Broussard, which now buys water wholesale from its larger neighbor, is moving forward with a project to drill three large water wells that are set to be completed next year, city officials announced Monday.
With the new wells, the city’s water system is expected to have the capacity to serve up to 25,000 residents, more than twice the city’s current population.
“This is really about trying to prepare for future growth,” Broussard spokeswoman Amy Jones said.
Monday’s announcement comes about two years after a water dispute between Broussard and Lafayette landed in court when Lafayette accused Broussard of diverting millions of gallons of wholesale water without paying for it.
Broussard’s existing water wells do not produce enough water to serve the entire city, so Broussard relies on wholesale water purchased from Lafayette Utilities System, which is owned by the city of Lafayette.
LUS officials alleged in September 2011 that a bypassed meter on a wholesale water connection had allowed millions of gallons of water to flow undetected from LUS lines into Broussard’s water system, meaning the smaller city was reselling water that it was receiving for free for about five years.
Broussard officials, who maintained they didn’t know of the bypassed meter, paid a $825,587 water bill to LUS under protest but then sued to recover much of that payment, arguing that LUS had overestimated the amount of water.
The lawsuit ended with a settlement in which Broussard agreed to pay a water bill of $550,000 and then receive a credit of $275,587.
The episode highlighted Broussard’s dependency on water from Lafayette — an uncomfortable reliance considering the neighboring cities have often been at loggerheads over disputed annexations in southern Lafayette Parish.
Broussard Mayor Charles Langlinais said in Monday’s announcement that the three new water wells should allow Broussard to produce enough water for its own consumption.
Broussard has just begun the process of digging test wells.
Assuming the chosen sites are viable, the permanent wells are scheduled to be complete by May .

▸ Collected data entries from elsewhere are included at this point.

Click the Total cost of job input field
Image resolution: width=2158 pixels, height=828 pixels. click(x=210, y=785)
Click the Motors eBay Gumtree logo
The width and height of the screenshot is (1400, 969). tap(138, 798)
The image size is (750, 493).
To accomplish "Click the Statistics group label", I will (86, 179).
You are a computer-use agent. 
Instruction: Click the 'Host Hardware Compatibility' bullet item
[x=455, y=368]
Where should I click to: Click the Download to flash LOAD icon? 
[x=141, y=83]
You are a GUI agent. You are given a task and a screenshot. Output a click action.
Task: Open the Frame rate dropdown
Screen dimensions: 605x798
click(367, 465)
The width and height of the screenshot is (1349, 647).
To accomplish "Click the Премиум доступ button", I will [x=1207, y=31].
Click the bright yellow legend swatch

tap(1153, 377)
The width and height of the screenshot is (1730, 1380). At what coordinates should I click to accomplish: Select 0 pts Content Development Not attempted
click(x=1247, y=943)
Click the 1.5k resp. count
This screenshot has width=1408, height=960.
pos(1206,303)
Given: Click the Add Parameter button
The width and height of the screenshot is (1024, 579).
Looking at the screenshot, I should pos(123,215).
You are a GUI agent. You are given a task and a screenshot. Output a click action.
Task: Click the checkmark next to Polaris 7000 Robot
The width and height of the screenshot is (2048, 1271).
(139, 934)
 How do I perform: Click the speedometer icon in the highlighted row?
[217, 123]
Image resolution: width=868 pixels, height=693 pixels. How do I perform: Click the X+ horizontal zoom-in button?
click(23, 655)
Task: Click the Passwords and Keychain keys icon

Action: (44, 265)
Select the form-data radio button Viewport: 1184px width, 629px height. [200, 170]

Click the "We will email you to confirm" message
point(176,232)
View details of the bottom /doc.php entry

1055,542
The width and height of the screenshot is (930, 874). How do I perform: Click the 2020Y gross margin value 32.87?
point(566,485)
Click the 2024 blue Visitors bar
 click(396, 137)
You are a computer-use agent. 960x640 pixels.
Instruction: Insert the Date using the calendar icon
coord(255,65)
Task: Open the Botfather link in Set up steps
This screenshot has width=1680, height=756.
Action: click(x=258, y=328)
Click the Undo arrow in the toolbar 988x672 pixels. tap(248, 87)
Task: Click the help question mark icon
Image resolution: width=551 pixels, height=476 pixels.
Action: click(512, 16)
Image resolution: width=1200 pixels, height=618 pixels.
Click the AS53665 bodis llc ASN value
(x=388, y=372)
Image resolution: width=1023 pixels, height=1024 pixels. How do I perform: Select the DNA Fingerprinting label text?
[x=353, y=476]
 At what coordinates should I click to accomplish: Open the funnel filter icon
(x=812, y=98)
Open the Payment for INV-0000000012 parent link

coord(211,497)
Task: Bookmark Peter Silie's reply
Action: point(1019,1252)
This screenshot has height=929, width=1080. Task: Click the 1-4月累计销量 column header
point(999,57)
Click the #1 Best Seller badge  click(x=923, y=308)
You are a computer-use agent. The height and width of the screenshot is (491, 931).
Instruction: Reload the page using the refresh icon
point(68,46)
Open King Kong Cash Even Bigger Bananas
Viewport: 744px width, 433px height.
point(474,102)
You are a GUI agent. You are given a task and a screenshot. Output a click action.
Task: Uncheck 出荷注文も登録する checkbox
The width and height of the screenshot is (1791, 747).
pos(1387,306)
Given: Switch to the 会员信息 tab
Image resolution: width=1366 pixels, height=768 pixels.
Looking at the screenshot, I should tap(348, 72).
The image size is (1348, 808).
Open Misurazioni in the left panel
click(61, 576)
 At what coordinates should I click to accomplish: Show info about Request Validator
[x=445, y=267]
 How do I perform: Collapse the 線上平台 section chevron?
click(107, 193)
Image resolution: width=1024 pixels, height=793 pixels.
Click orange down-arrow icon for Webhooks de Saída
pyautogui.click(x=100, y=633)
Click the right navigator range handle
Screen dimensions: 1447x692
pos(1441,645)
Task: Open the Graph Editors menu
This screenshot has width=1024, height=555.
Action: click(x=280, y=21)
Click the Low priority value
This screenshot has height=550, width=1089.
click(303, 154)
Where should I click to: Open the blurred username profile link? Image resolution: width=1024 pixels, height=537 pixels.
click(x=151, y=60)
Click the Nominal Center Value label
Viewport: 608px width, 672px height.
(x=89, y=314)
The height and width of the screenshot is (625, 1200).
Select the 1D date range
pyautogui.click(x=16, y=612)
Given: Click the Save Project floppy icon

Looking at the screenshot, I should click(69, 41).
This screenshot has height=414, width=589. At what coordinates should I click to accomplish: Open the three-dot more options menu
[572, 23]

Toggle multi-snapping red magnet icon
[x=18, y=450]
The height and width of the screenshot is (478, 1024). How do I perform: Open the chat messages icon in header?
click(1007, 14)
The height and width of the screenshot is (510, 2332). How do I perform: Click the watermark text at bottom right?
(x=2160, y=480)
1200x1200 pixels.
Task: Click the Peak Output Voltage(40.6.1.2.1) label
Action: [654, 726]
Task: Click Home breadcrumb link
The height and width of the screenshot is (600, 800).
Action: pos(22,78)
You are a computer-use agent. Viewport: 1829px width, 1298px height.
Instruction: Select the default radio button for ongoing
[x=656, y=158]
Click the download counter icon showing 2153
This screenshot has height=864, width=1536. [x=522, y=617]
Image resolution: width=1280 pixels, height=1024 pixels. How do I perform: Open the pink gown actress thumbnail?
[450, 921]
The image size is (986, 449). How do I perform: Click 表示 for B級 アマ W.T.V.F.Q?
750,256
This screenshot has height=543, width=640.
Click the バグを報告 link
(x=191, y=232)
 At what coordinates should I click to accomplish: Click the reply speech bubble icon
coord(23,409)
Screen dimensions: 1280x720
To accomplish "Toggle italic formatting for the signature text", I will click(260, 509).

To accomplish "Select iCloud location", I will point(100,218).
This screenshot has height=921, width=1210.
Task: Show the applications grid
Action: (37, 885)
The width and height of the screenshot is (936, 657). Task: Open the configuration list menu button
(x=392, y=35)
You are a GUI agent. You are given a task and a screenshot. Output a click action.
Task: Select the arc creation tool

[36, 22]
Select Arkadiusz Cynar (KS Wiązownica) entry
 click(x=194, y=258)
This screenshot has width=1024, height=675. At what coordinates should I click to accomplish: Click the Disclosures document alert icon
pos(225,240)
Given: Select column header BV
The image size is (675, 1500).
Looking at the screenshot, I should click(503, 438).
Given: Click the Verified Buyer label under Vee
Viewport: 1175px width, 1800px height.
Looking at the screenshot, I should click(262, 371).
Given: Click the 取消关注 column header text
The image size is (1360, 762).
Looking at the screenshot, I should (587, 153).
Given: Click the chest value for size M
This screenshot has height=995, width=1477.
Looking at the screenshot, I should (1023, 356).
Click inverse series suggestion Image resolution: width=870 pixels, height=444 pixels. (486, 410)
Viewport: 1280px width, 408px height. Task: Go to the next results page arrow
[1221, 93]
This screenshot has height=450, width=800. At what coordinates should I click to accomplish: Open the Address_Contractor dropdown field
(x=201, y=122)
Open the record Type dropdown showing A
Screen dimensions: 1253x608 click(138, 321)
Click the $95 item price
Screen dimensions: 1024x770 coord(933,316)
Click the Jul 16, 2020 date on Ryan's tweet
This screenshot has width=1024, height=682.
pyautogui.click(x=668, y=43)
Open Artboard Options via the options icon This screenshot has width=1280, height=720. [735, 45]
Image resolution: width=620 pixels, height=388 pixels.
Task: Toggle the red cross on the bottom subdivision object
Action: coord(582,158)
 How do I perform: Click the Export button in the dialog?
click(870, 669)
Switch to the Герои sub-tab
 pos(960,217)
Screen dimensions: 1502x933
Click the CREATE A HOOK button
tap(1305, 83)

The city estimates the test wells and permanent wells will cost about $4 million.
Jones said the city has been discussing the possibility of the new wells for several years to meet the demand of “unbelievable, unprecedented” growth.
According to the most recent census estimates, Broussard saw its population grow nearly 13 percent from 2010 to 2013, rising from 8,343 to 9,382.
Jones said the city currently has 1,300 new residential lots on the market or soon to come on the market.